Blog

Thoughts: Don't Forget About Change Management

Thoughts: Don't Forget About Change Management

Cyber security awareness isn't just about making people aware of scams - it's also about changing their behaviour, because without this outcome, awareness is worthless! And of course if we want people to change, we need to incorporate change management to ensure the greatest chance of success. There are two distinct groups at play here that require different strategies:

Management / Executive

It critical to ensure that this group understands the importance of success, because they're responsible for the risk, and any subsequent failures. Management should attend awareness training, and engage to show others that they care. They absolutely MUST lead from the front here, and be nurturing and supportive towards all staff, for all queries and concerns.

Employees must feel completely comfortable to ask questions, no matter how seemingly "stupid" they are, and also comfortable to report being tricked. Consider the flip side - an employee is tricked, you have a cyber criminal on your network, spreading to other devices, and you're staring down the barrel of a major data breach, and all the subsequent costs and reputation damage.

Employees

The main challenge with employees is how well they will engage with cyber awareness initiatives, and how much they will learn and remember for future use. Far too many companies book people in to awareness training without even thinking about why they'd want to do it, and then the training totally misses the mark for hitting that 'buy-in' sweet spot. What's the sweet spot? Personal impact of course!

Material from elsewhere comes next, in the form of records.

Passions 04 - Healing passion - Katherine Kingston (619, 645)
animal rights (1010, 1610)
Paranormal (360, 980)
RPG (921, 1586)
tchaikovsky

If you tell people they're going to do awareness training because cyber criminals might trick them and hack the company, there's probably not a lot of care factor. IT Support / Cyber Security looks after that! But if you tell them that what you teach them will give them amazing insights into how to keep their own money and private information safer, suddenly it's a different ballgame.

So tell people what's coming up, but focus on what's in it for them, and their family. Of course everything they learn is relevant to keep the company safer to, so it's a win-win. Get people excited, give them great training, and reap the risk reduction rewards!